Why isn't assigning to an empty list (e.g. [] = "") an error?

In python 3.4, I am typing

    [] = ""

and it works fine, no Exception is raised. Though of course [] is not equal to "" afterwards.

    [] = ()

also works fine.

    "" = []

raises an exception as expected though,

    () = ""

raises an exception as expected though. So, what's going on?

You are not comparing for equality. You are assigning.

Python allows you to assign to multiple targets:

    foo, bar = 1, 2

assigns the two values to foo and bar, respectively. All you need is a sequence or iterable on the right-hand side, and a list or tuple of names on the left.

When you do:

    [] = ""

you assigned an empty sequence (empty strings are sequences still) to an empty list of names.

It is essentially the same thing as doing:

    [foo, bar, baz] = "abc"

where you end up with foo = "a", bar = "b" and baz = "c", but with fewer characters.

You cannot, however, assign to a string, so "" on the left-hand side of an assignment never works and is always a syntax error.

See the Assignment statements documentation:

An assignment statement evaluates the expression list (remember that this can be a single expression or a comma-separated list, the latter yielding a tuple) and assigns the single resulting object to each of the target lists, from left to right.

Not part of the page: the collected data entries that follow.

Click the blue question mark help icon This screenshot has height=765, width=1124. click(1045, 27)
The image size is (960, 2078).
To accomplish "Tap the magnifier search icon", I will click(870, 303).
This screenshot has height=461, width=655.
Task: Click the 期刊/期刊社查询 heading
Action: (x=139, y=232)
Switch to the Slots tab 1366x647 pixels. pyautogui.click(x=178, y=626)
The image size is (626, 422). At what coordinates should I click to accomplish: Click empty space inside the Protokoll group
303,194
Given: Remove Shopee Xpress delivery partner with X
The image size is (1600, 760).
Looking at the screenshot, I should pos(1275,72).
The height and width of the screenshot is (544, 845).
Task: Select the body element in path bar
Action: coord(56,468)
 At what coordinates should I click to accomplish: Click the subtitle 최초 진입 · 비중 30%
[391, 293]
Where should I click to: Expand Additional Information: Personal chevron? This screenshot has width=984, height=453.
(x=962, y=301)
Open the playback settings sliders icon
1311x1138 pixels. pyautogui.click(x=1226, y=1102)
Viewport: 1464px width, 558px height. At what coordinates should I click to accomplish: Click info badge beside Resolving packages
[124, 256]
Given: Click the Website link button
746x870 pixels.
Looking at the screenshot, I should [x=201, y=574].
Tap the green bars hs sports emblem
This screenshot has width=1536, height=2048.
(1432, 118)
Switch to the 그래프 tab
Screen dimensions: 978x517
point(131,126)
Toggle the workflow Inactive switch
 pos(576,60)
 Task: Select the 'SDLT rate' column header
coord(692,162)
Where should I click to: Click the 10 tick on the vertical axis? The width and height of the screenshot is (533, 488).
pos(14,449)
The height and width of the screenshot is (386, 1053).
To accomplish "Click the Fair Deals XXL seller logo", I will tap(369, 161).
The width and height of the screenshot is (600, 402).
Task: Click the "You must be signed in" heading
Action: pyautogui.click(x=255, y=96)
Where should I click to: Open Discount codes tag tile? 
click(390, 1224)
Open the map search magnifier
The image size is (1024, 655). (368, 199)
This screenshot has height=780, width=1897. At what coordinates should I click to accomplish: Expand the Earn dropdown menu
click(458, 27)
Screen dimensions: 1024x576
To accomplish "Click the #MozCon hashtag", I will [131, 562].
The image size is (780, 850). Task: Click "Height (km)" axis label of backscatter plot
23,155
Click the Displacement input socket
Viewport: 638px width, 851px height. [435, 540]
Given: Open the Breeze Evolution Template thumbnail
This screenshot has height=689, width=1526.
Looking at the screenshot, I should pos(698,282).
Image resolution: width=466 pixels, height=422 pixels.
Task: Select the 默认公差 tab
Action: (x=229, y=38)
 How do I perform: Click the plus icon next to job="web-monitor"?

Assignment of an object to a target list, optionally enclosed in parentheses or square brackets , is recursively defined as follows.

Emphasis mine.

That Python doesn't throw a syntax error for the empty list is actually a bit of a bug! The officially documented grammar doesn't allow for an empty target list, and for the empty () you do get an error. See bug 23275; it is considered a harmless bug:

The starting point is recognizing that this has been around for very long time and is harmless.